Various kinds of intermittent pneumatic compression devices (IPC) with particular ways of compression have been developed and used for prevention of deep vein thrombosis.

There are still some controversies about the physiologic properties and clinical impact of numerous issues including the variety of the cuff length, inflation rate, compression sequence, compression-relaxation cycle rate, and pressure generation characteristics.

This study is designed to compare clinical efficacies as well as venous hemodynamic improvements between Simultaneous bilateral compression with fixed venous refill time versus alternate compression with adjusted refill time

Condition	Intervention
Venous Thrombosis Deep Vein Thrombosis	Device: DVT-3000 Device: SCD Express

Study Type:	Interventional
Study Design:	Allocation: Randomized Endpoint Classification: Efficacy Study Intervention Model: Parallel Assignment Masking: Single Blind (Subject) Primary Purpose: Prevention
Official Title:	The Influence of the Different Ways of Pneumatic Compression on Clinical and Physiologic Efficacies in Preventing Deep Vein Thrombosis: a Randomised Comparative Study

Resource links provided by NLM:

MedlinePlus related topics: Deep Vein Thrombosis

U.S. FDA Resources

Further study details as provided by Seoul National University Hospital:

Primary Outcome Measures:

• Rate of Deep Vein Thrombosis [ Time Frame: On 4th postoperative days after total knee replacement arthroplasty ] [ Designated as safety issue: No ]
  Computed tomographic angiography were performed on 4th postoperative days to detect deep vein thrombosis and evaluate its extent and location.
  
  

Secondary Outcome Measures:

• Peak Velocity [ Time Frame: On 4th postoperative days after total knee replacement arthroplasty ] [ Designated as safety issue: No ]
  Doppler ultrasonography were performed to measure one of the venous hemodynamic parameters to be compared. A longitudinal scans of bilateral superficial femoral veins, just distal to the confluence of the profunda femoral veins, were performed. Baseline velocity, flow pattern, and augmented flow of 11 seconds (Simultaneous compression arm) or 12 seconds (Alternate compression arm) were recorded. Under fixed state of other ultrasound scan parameters, peak velocity (PV) was measured by determination of maximum point of the augmented waveform.
  
  
• Mean Velocity [ Time Frame: On 4th postoperative days after total knee replacement arthroplasty ] [ Designated as safety issue: No ]
  Doppler ultrasonography were performed to measure one of the venous hemodynamic parameters to be compared. A longitudinal scans of bilateral superficial femoral veins, just distal to the confluence of the profunda femoral veins, were performed. Baseline velocity, flow pattern, and augmented flow of 11 seconds (Alternate compression arm) or 12 seconds (Simultaneous compression arm) were recorded. This is an automatically measured mean value of venous flow.
  
  
• Peak Volume Flow [ Time Frame: On 4th postoperative days after total knee replacement arthroplasty ] [ Designated as safety issue: No ]
  Doppler ultrasonography were performed to measure one of the venous hemodynamic parameters to be compared.
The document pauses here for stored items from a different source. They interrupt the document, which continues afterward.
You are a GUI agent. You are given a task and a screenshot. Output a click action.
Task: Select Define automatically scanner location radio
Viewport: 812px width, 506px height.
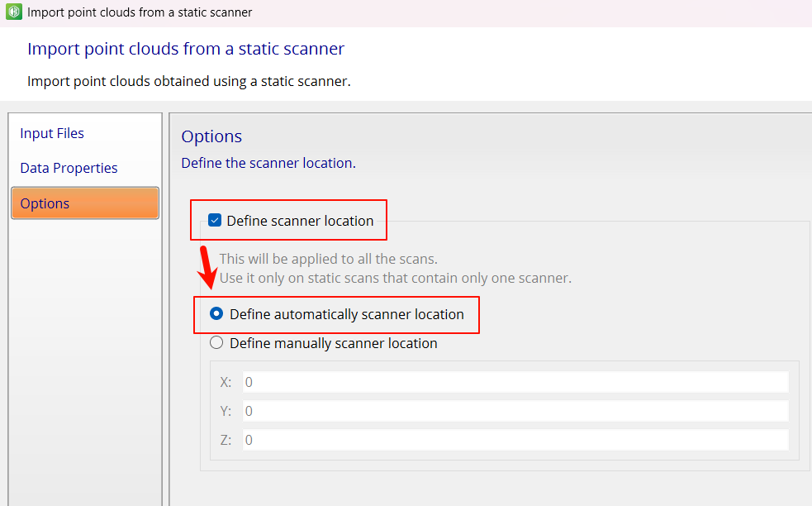[x=216, y=313]
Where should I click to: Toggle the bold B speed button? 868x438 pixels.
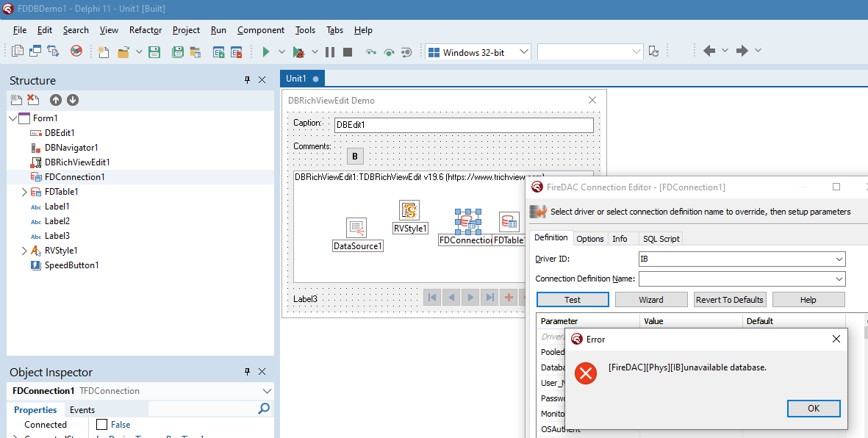pos(355,156)
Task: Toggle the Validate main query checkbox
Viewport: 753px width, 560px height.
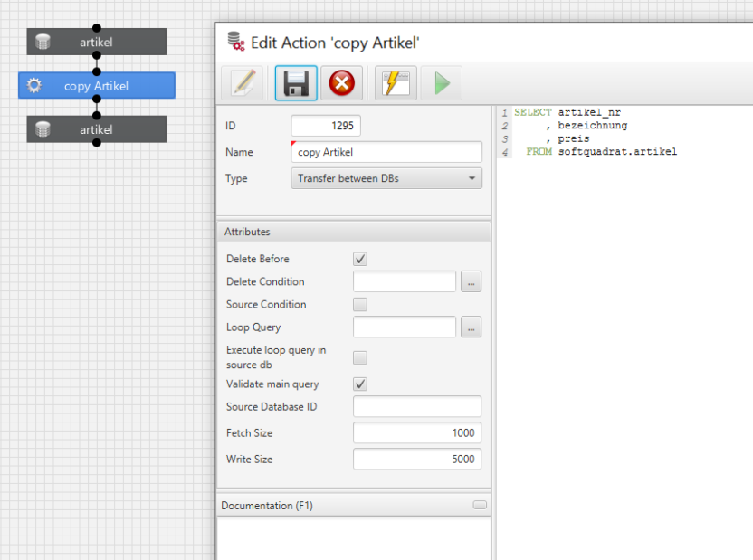Action: 360,384
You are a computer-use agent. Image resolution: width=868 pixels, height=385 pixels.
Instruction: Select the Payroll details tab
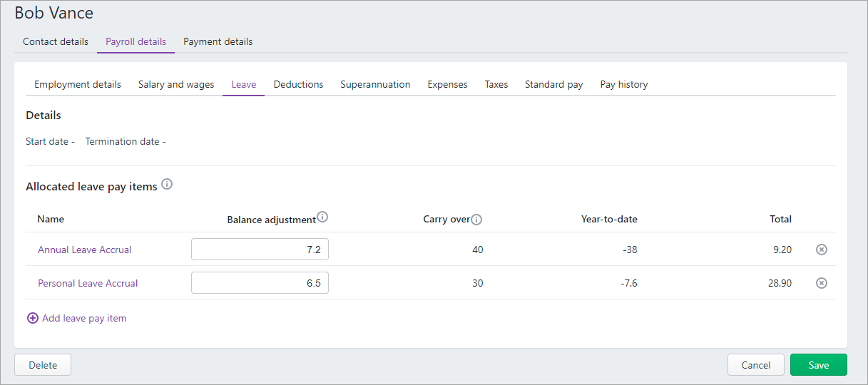point(136,41)
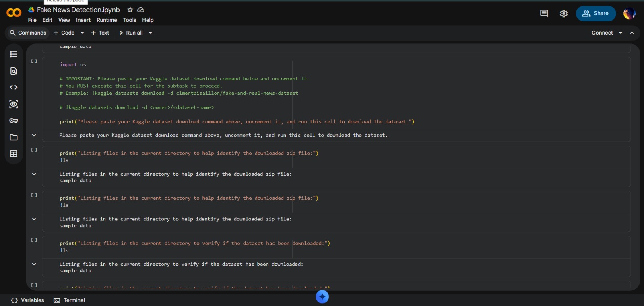Open the Data table icon in the sidebar

click(14, 154)
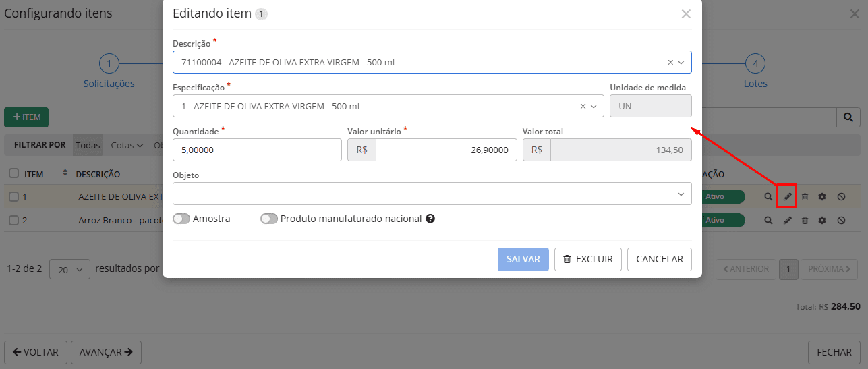Image resolution: width=868 pixels, height=369 pixels.
Task: Open the Descrição dropdown arrow
Action: click(x=681, y=62)
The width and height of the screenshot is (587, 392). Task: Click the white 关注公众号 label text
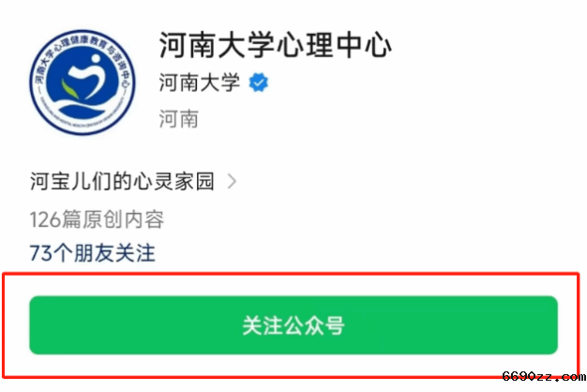pos(294,325)
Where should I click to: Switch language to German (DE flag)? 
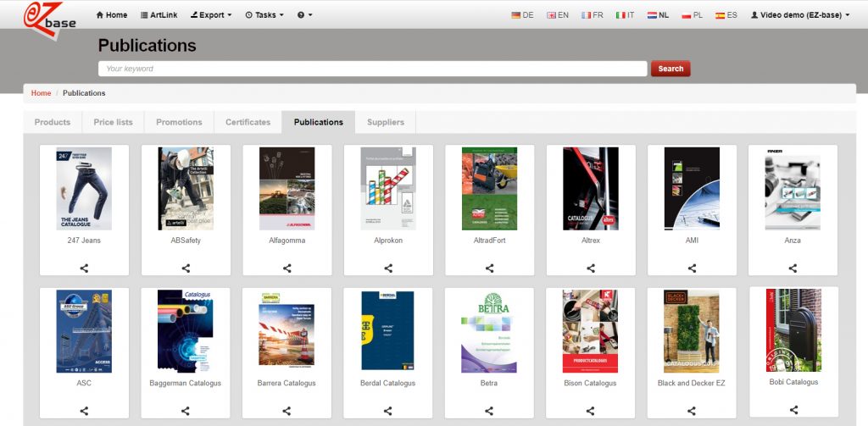(523, 15)
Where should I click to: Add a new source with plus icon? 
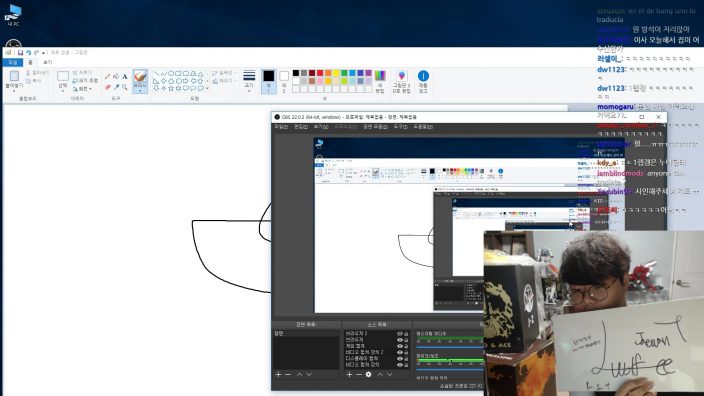349,374
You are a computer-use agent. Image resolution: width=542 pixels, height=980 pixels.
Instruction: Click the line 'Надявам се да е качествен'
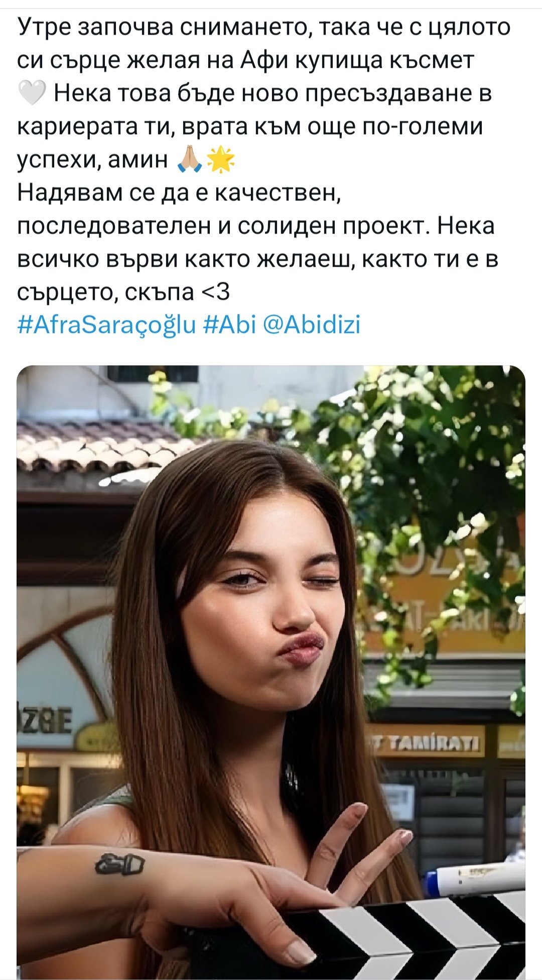(179, 193)
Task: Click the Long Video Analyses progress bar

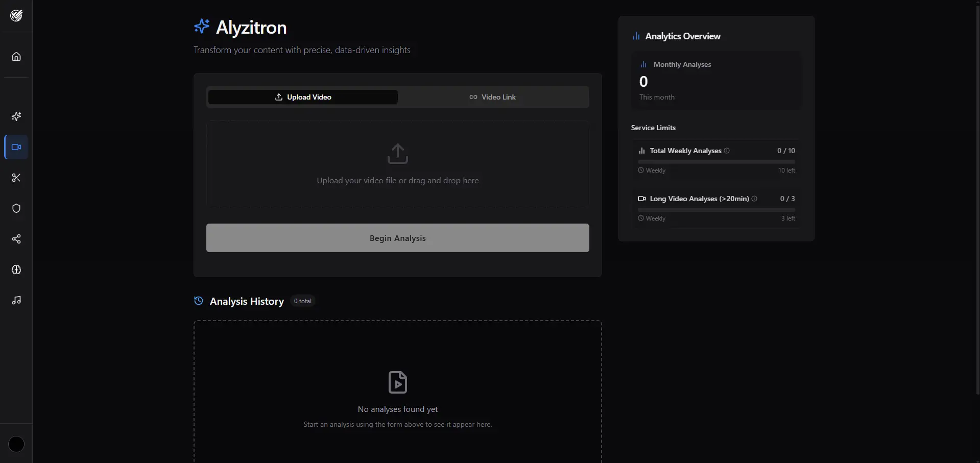Action: (716, 210)
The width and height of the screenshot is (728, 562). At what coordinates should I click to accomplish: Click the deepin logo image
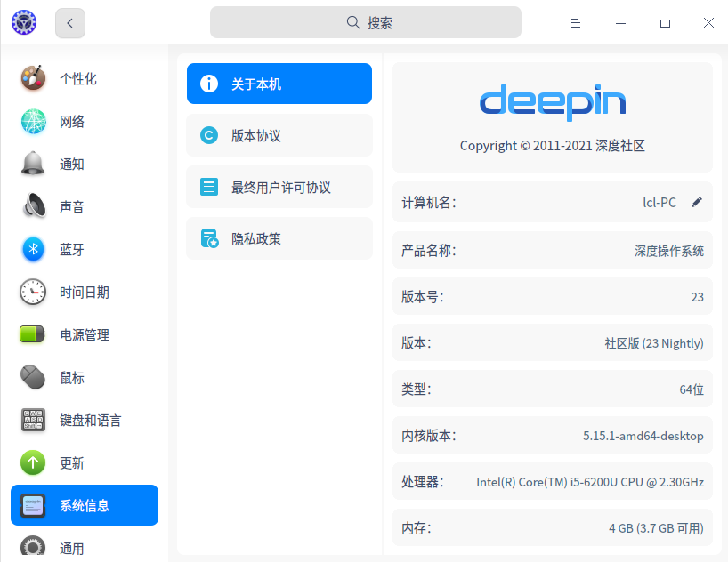tap(552, 104)
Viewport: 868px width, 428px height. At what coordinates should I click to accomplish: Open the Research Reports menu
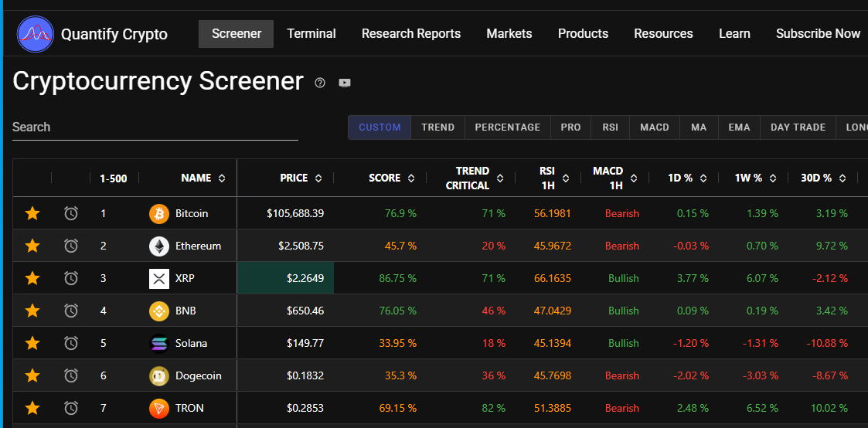410,34
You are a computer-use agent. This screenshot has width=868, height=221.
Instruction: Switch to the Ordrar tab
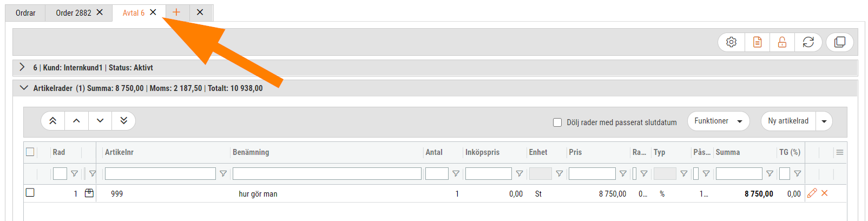tap(25, 13)

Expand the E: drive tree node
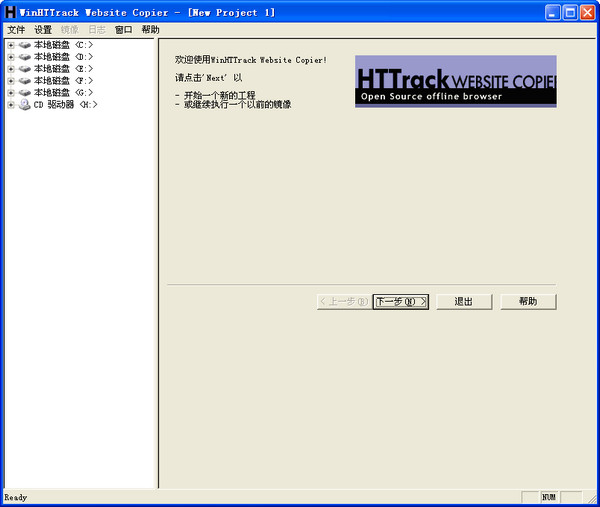click(x=11, y=69)
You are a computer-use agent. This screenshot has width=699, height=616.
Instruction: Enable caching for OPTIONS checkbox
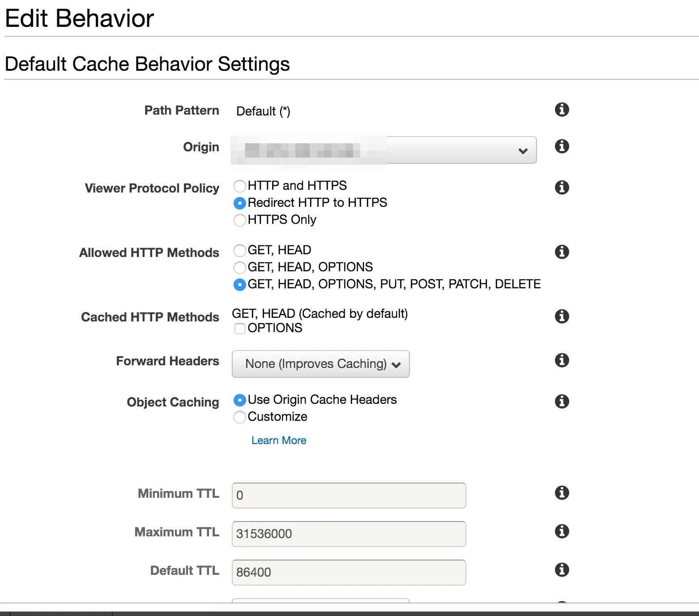click(240, 329)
A longitudinal scans of bilateral superficial femoral veins, just distal to the confluence of the profunda femoral veins, were performed. Baseline velocity, flow pattern, and augmented flow of 11 seconds (Simultaneous compression arm) or 12 seconds (Alternate compression arm) were recorded. Peak volume flow (PVF) was automatically calculated with 1-second interval around the PV.
  
  
• Total Volume Flow [ Time Frame: On 4th postoperative days after total knee replacement arthroplasty ] [ Designated as safety issue: No ]
  Doppler ultrasonography were performed to measure one of the venous hemodynamic parameters to be compared. A longitudinal scans of bilateral superficial femoral veins, just distal to the confluence of the profunda femoral veins, were performed. Baseline velocity, flow pattern, and augmented flow of 11 seconds (Simultaneous compression arm) or 12 seconds (Alternate compression arm) were recorded. Total volume flow (TVF) was automatically calculated by the software.
  
  
• Expelled Total Volume [ Time Frame: On 4th postoperative days after total knee replacement arthroplasty ] [ Designated as safety issue: No ]
  Expelled volume was theoretically calculated value in order to figure out how much blood was squeezed by the compression for an hour; expelled total volume (ETV) = single cycle augmented TVF x cycling rate (cycles/hour).
  
  
• Expelled Peak Volume [ Time Frame: On 4th postoperative days after total knee replacement arthroplasty ] [ Designated as safety issue: No ]
  Expelled volume was theoretically calculated value in order to figure out how much blood was squeezed by the compression for an hour; expelled peak volume (EPV) = single cycle augmented PVF x cycling rate (cycles/hour).
  
  
• Augmented PV [ Time Frame: On 4th postoperative days after total knee replacement arthroplasty ] [ Designated as safety issue: No ]
  Enhanced peak velocity by application of intermittent pneumatic compression
  
  
• Augmented MV [ Time Frame: On 4th postoperative days after total knee replacement arthroplasty ] [ Designated as safety issue: No ]
  Enhanced mean velocity by application of pneumatic compression
  
  
• Augmented PVF [ Time Frame: On 4th postoperative days after total knee replacement arthroplasty ] [ Designated as safety issue: No ]
  Enhanced peak volume flow by application of pneumatic compression
  
  
• Augmented TVF [ Time Frame: on 4th postoperative day after total knee replacement arthroplasty ] [ Designated as safety issue: No ]
  Enhanced total volume flow by application of pneumatic compression
  
  
• Cycling Rate [ Time Frame: on 4th postoperative day after total knee replacement arthroplasty ] [ Designated as safety issue: No ]
  Number of cuff inflation-deflation cycle during an hour. In group SF, the cycling rate is fixed as 90 cycles/hour, but in group AA, it is variable according to the individual venous refill time.
  
  

Enrollment:	54
Study Start Date:	March 2012
Study Completion Date:	January 2013
Primary Completion Date:	January 2013 (Final data collection date for primary outcome measure)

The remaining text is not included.